La historia es la gran maestra de la infamia, la gran desatendida y empeñada en repetir, reinventándose. Es persistente al renovar bajezas y yerros; por ello, es el mejor registro de la condición humana. Basta mirar atrás e inclusive a nuestro alrededor para confirmar  los aciertos directos e indirectos de Arendt  al acuñar, definir y tipicar “la banalidad del mal”: concepto también aplicable al “tiempo de oscuridad”, comandado por mentes perversas disfrazadas de redentores o defensores del “pueblo”; pueblo obediente que no requiere ser un pozo de maldad. Basta con que actúe conforme a lo que sus dirigentes le marcan. Basta plegarse al modelo de no-persona fomentado por la propaganda para que de Fulanito de Tal pasen a ser  parte del batallón de Eichmanns que, a fin de cuentas, no son nada. Más bien son representantes de la condición humana a los que no interesa el beneficio de la virtud ni de la razón.

Reflexionar no es cualidad de la mayoría. Lo común es ignorar la consecuencia de los propios actos, cual corresponde a la banalidad del mal; es decir, el mal es intrascendente, sin  importancia, algo superficial. Si los soldados fueran críticos y reflexivos no habría ejércitos ni guerras ni invasiones ni  oprobios. Tampoco narcopoderes ni dominios monstruosos. Bastante sabe el mundo de este indeseado fenómeno que se repite con terquedad. Pensemos, por añadidura, que la burocracia es una estructura que parece diseñada para aniquilar el espíritu porque  supedita el comportamiento a lo indicado por las instancias superiores.  

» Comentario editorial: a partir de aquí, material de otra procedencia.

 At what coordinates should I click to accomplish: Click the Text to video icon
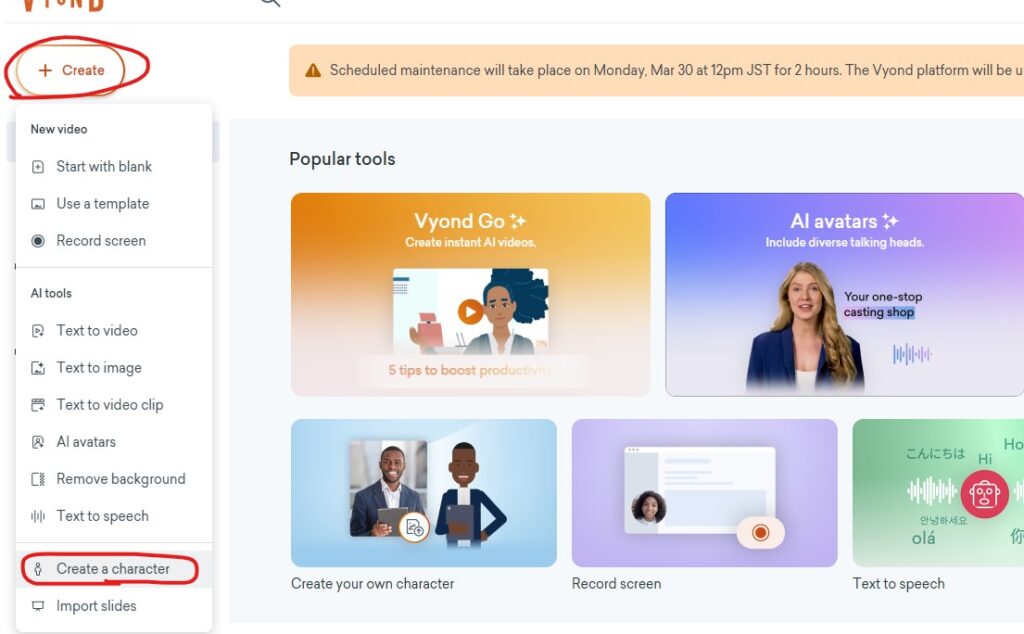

El hombre oscuro prolifera en cualquier modelo político porque carece de principios; le importa un bledo si se trata de populismo, dictadura, militarismo, comunismo… No necesita ni le interesa cuestionar si su proceder es justo o injusto, humano o inhumano, bueno o malo. Burócrata al fin, cumple sin conmoverse, sin inmutarse siquiera. Eichmann era inclusive despreciado por muchos de sus colegas y jefes que “lo veían menos”. Los testigos decían que en su ropa de civil parecía inofensivo y hasta tonto, al grado de creer que “los actos malvados” no eran su responsabilidad. Eran órdenes de “arriba”, las instancias superiores.